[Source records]
Segment Open
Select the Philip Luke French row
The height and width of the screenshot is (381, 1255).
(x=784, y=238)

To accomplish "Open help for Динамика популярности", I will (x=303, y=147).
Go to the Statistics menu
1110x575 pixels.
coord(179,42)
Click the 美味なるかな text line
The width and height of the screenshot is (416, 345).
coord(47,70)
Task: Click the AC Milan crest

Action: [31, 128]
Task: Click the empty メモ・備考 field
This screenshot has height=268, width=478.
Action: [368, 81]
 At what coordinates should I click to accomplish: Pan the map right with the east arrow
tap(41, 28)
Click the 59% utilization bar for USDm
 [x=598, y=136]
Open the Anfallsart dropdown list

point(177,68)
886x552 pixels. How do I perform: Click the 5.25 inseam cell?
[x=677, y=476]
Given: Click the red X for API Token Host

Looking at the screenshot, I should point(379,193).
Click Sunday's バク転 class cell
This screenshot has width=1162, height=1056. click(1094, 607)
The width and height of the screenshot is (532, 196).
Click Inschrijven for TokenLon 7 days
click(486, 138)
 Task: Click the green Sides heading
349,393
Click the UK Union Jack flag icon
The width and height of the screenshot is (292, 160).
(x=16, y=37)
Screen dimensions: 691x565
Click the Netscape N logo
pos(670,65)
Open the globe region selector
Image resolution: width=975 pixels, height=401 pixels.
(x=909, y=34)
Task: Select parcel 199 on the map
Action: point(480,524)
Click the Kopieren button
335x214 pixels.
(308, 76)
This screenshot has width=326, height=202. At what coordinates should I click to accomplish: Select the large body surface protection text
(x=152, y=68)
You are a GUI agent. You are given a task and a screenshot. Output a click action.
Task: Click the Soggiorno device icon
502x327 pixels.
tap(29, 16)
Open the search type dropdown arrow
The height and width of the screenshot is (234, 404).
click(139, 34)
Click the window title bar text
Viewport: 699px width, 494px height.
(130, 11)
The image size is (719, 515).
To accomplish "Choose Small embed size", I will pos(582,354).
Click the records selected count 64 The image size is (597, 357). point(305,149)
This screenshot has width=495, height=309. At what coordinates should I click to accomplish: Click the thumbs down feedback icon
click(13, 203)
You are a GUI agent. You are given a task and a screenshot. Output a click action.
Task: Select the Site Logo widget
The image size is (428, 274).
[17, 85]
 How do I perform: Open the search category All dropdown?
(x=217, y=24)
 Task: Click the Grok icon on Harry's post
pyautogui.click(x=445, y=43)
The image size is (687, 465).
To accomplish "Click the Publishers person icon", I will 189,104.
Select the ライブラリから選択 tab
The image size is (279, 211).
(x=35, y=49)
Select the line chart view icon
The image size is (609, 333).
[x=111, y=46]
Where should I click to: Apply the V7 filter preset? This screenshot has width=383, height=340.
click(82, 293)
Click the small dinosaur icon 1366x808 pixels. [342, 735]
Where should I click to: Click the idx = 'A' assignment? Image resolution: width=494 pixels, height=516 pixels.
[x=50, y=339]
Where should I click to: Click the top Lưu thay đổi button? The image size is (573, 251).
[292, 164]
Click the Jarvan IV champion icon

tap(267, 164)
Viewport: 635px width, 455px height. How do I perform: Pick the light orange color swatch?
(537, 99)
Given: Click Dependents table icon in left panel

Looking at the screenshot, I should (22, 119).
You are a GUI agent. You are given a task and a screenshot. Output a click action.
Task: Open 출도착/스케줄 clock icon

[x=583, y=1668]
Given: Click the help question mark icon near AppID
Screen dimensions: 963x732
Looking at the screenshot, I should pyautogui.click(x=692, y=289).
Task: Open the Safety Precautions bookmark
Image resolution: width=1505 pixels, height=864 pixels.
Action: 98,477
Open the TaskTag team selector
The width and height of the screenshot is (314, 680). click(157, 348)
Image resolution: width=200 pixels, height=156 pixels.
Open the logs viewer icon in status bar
Segment Closed
How to complete this task: From the line containing "Given: Click the help" down to the last line of the records, transcribe every line exactly and add nothing else.

Solution:
Given: Click the help question mark icon near AppID
Screen dimensions: 963x732
Looking at the screenshot, I should pyautogui.click(x=692, y=289).
Task: Open the Safety Precautions bookmark
Image resolution: width=1505 pixels, height=864 pixels.
Action: 98,477
Open the TaskTag team selector
The width and height of the screenshot is (314, 680). click(157, 348)
Image resolution: width=200 pixels, height=156 pixels.
Open the logs viewer icon in status bar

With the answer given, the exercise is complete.